Glenn Rousseau, 66, of Fish Hoek was a compassionate man with a heart “as big as the ocean,” according to his wife, Kyleigh.
He died from renal failure at False Bay Hospital on Tuesday May 21.
His death, Kyleigh said, was unexpected and came as a huge shock as he was admitted to hospital with a chest infection on Sunday May 19.
He was put on a drip and prescribed antibiotics.
She said she had visited him on Monday and he was disorientated but she was not overly concerned as, in the past, she had seen him being much sicker.
She received a call on Tuesday morning to say he had died.
“I couldn’t believe it and I was convinced that they had made a mistake and that it was someone else who had died.
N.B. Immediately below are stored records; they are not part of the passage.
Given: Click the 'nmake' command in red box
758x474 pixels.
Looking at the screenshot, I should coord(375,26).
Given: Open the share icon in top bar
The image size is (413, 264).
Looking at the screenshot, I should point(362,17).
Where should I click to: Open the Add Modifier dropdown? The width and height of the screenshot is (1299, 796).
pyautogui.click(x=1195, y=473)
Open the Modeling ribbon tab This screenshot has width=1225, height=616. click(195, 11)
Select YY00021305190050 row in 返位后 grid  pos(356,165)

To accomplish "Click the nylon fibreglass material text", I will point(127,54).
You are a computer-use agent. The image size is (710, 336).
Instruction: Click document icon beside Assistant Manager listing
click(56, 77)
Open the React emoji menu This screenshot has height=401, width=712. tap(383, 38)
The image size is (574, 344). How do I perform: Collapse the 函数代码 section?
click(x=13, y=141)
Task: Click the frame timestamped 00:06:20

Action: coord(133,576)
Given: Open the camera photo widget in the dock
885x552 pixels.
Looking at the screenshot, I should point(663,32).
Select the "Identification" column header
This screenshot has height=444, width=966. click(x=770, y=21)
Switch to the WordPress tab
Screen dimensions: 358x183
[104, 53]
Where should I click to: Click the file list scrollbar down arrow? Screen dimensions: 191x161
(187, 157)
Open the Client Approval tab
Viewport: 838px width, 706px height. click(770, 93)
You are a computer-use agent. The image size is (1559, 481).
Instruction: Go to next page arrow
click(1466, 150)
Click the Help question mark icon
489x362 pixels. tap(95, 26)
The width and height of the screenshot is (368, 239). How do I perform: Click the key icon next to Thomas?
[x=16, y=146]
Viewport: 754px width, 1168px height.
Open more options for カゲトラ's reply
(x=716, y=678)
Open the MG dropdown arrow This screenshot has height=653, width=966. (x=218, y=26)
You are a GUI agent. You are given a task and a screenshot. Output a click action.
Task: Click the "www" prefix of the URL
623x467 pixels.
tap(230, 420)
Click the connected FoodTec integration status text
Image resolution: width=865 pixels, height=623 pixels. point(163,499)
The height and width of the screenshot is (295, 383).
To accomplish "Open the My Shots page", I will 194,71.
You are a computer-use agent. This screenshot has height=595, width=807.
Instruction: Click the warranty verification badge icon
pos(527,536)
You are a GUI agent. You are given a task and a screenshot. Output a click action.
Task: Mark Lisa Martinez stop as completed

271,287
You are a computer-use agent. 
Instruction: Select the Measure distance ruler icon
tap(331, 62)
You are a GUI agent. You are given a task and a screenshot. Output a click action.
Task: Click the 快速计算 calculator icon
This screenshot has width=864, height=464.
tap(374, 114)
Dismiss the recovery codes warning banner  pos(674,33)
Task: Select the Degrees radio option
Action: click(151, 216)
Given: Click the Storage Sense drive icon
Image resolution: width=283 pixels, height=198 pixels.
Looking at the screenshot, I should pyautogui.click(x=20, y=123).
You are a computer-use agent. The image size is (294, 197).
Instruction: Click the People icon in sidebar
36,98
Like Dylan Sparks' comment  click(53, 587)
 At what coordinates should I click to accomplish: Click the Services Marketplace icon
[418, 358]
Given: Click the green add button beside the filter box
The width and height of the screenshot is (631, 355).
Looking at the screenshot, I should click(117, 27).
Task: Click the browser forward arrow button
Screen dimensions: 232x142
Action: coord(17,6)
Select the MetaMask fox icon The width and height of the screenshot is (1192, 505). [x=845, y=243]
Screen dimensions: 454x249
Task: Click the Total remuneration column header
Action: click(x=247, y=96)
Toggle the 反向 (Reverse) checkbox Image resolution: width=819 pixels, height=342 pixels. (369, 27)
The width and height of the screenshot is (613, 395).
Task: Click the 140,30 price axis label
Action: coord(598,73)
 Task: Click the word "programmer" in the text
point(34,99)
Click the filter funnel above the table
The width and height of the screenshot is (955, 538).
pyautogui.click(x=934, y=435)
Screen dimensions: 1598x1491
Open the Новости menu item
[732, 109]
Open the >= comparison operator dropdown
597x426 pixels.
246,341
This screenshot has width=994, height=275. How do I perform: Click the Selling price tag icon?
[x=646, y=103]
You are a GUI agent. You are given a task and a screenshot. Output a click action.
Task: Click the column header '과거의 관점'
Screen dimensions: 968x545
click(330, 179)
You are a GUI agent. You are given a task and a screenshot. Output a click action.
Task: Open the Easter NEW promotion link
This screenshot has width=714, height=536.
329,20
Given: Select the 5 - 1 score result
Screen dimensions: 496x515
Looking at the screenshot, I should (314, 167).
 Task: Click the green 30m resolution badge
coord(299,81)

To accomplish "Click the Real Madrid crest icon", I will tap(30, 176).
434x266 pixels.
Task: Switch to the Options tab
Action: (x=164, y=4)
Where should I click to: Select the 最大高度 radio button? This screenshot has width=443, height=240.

I said I had to see it with my own eyes,” she said.
Glenn was born in Johannesburg on June 15, 1957.
He met Kyleigh in Muizenberg in 2009, and they got married on his birthday three weeks after they met.
Kyleigh had just returned to South Africa after travelling in Brazil and had decided to make Muizenberg her home.
On the day they met she had just been to an internet café to print a joke and stopped to show it to Glenn. He had invited her for a drink and “they just clicked”.
“I immediately knew he was my person and that day I told him I was going to marry him.”
She said for the past 15 years they had been together 24/7.
“It has always just been us. He was all I had. I don’t know what I am going to do without him.”
The couple lived in Hibberdene for about two years before returning to Cape Town where they settled in Bergvliet and Glenn started his own business as a builder.
However, The Covid-19 pandemic dealt the couple a hard blow as Glenn could not work during the pandemic.
Kyleigh’s 12-year-old daughter, Gizelle, had also earlier died in a car accident and they were still “severely traumatised” and struggled to cope when the pandemic hit.
The couple sold what they could to stay afloat but at the beginning of 2022, they realised they had lost everything and came to Fish Hoek where they spent five months on the post office’s stairs.
In April that year, Glenn took over the care of the Garden of Remembrance from its former carer who had been employed through the City’s Expanded Public Works Programme (EPWP), and the couple found refuge at The Net, a second-phase shelter that helps rehabilitate the homeless.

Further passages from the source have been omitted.